(Given entries Opens)

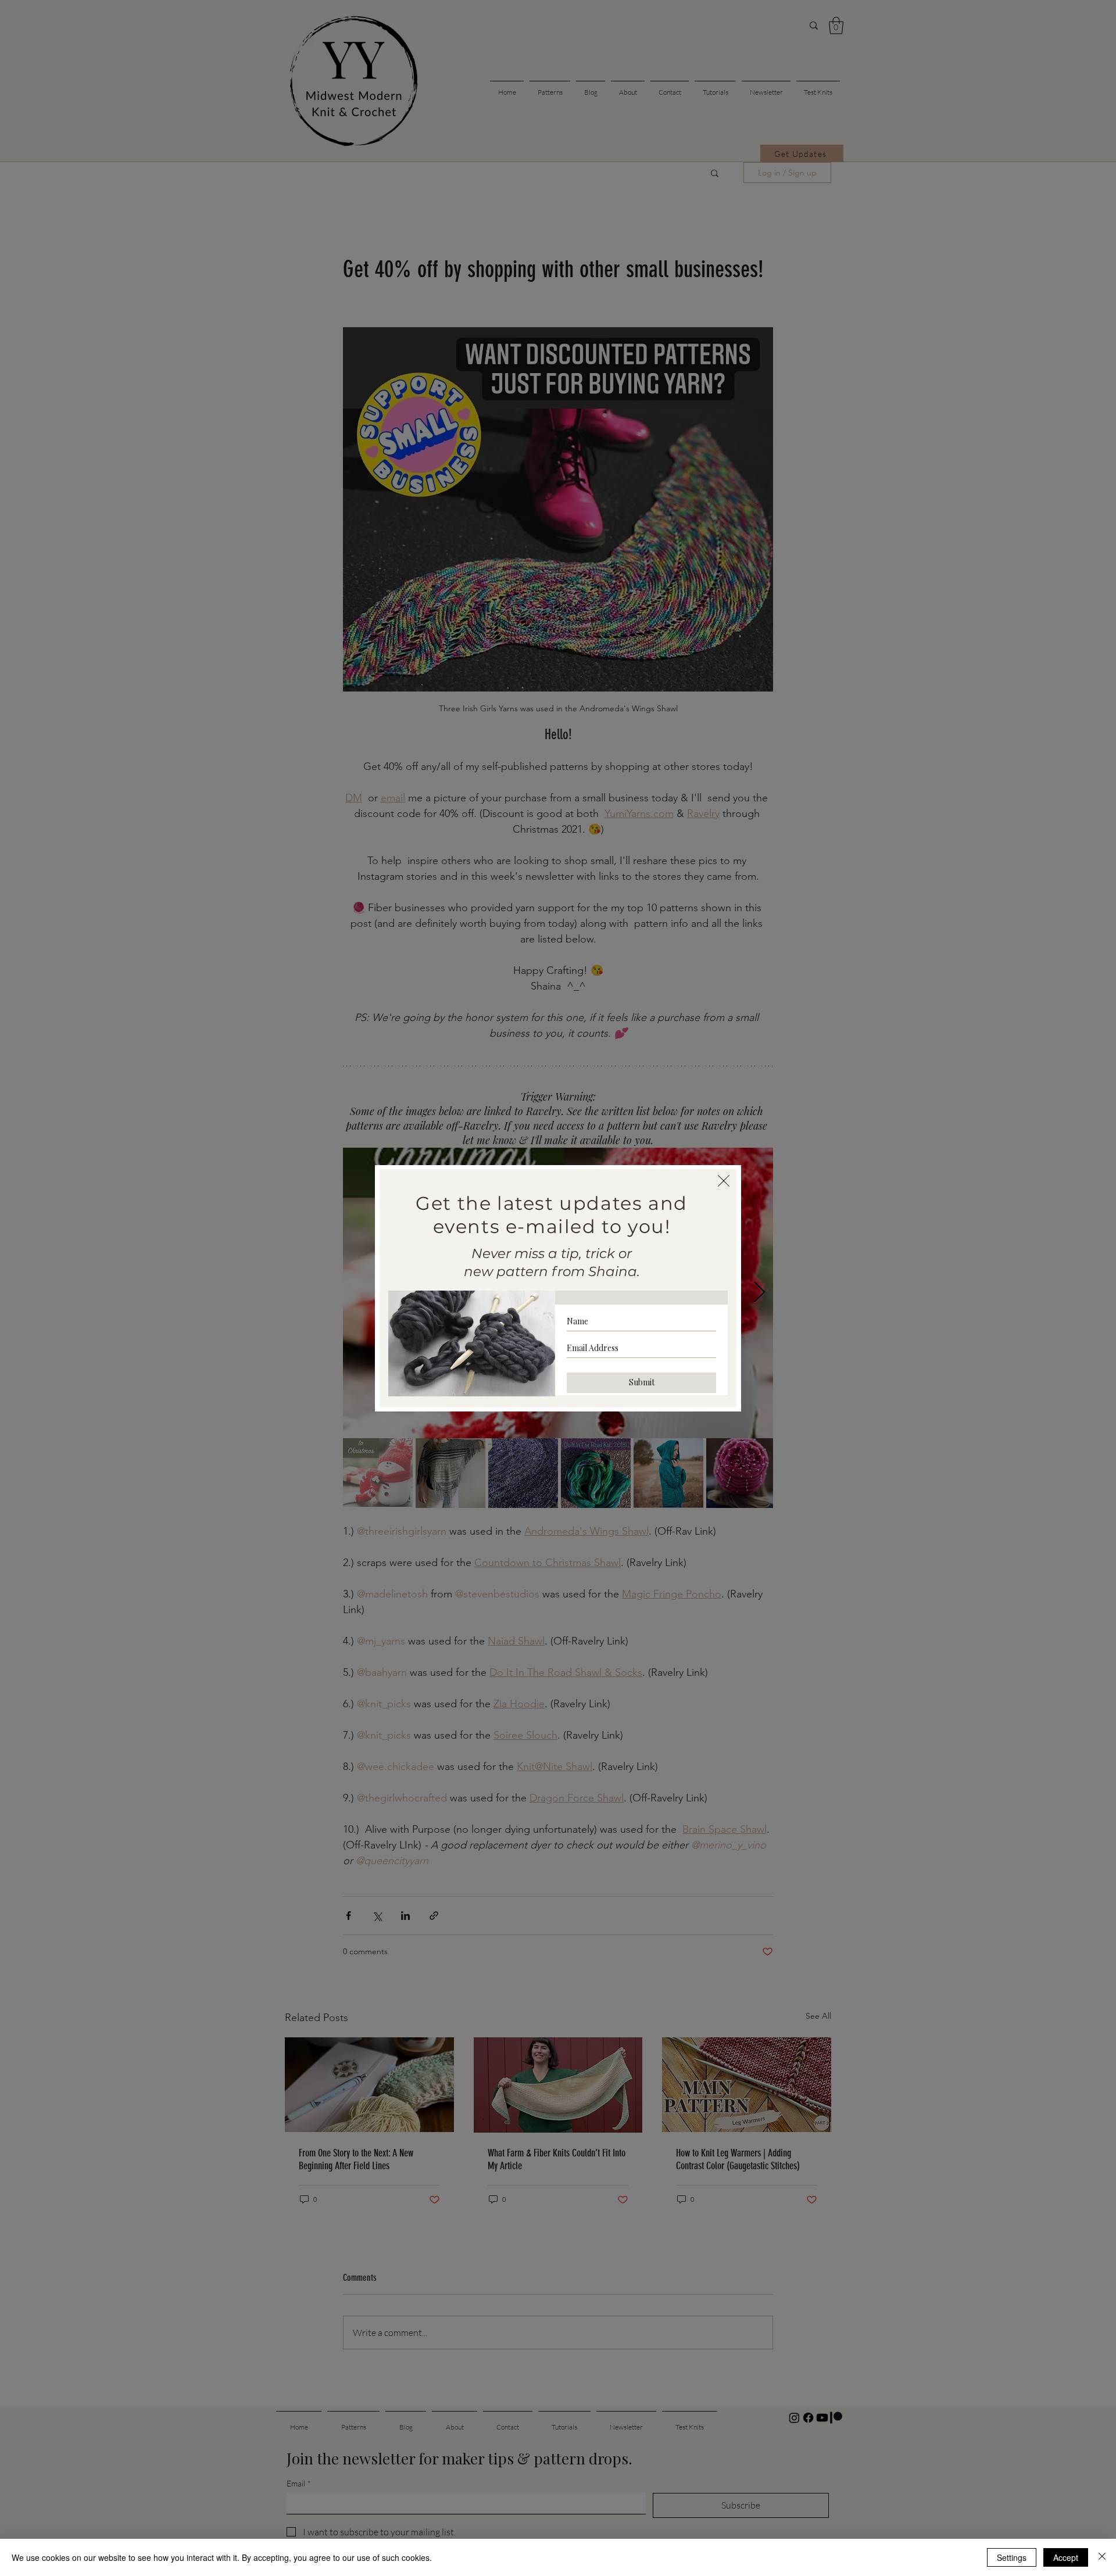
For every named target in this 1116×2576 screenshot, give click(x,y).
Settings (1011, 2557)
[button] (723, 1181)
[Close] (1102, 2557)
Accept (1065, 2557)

(Given entries Closes)
(Given entries Opens)

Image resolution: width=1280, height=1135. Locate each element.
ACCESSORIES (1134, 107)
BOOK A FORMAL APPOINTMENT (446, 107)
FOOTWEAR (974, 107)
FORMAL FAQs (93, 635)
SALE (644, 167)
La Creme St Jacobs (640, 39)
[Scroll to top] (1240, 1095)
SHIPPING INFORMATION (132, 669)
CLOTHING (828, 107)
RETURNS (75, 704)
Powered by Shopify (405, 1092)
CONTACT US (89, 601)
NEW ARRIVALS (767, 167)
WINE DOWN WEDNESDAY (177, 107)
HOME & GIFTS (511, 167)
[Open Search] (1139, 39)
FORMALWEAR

(Given entries Closes)
(Given entries Opens)

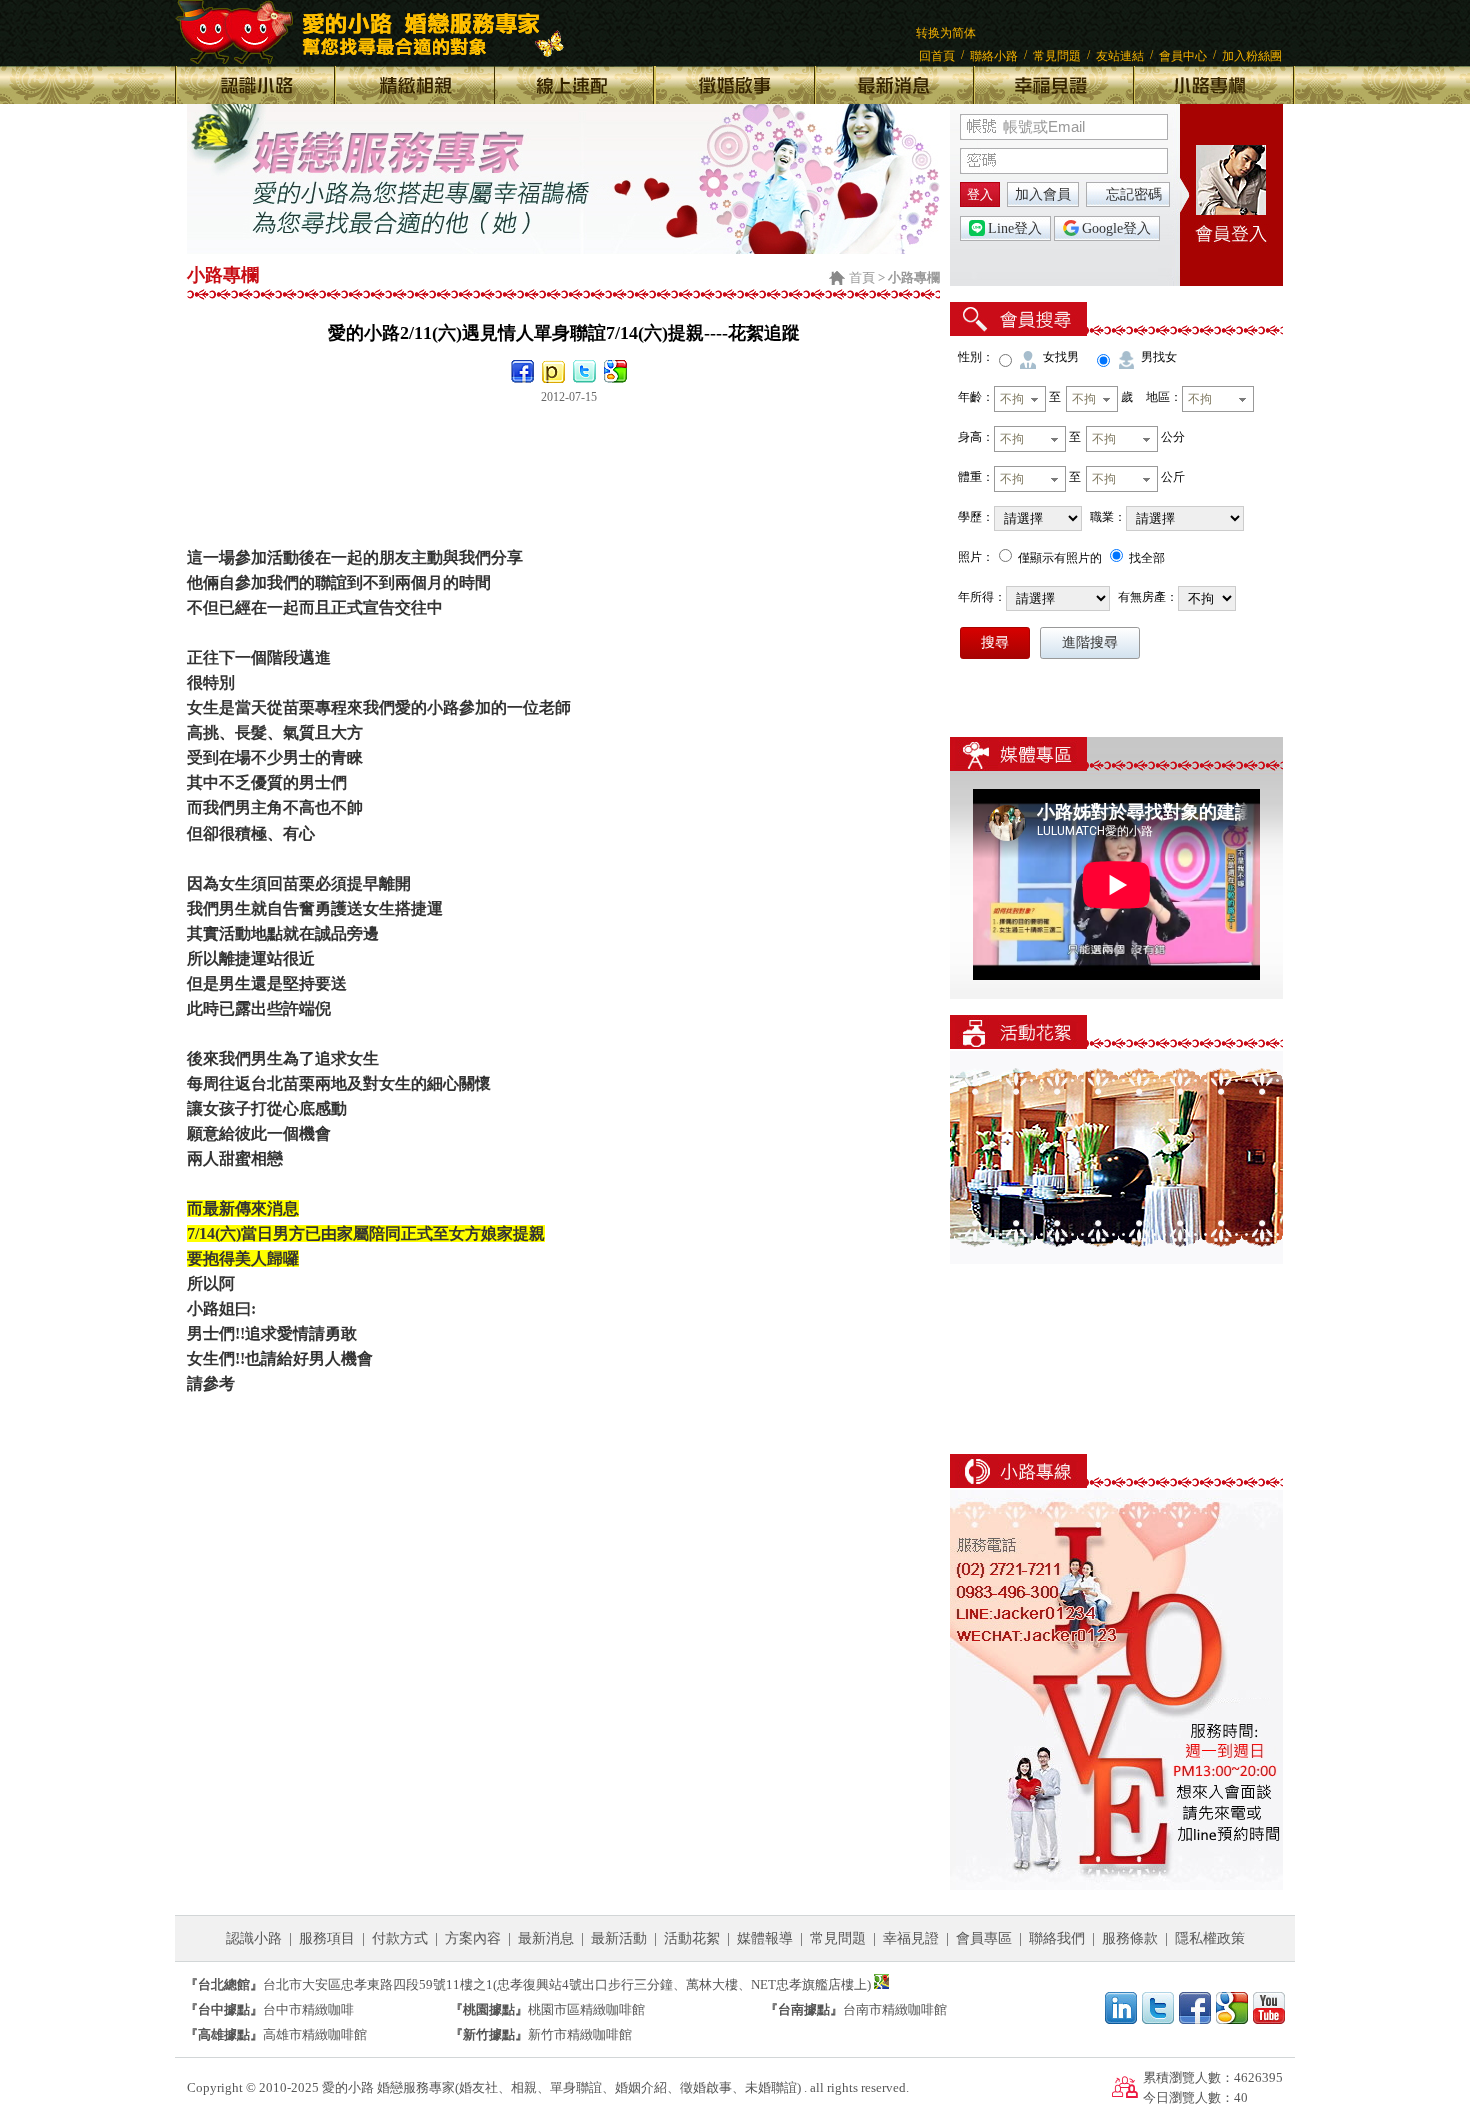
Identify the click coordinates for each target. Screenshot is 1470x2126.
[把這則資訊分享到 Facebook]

(Given entries Closes)

About this exercise: Check the records above and copy each line that has the string "click".

Expected answer:
For every named target in this 1116×2576 screenshot, give click(x,y).
Identify the click coordinates for each target. Screenshot is 1470x2126.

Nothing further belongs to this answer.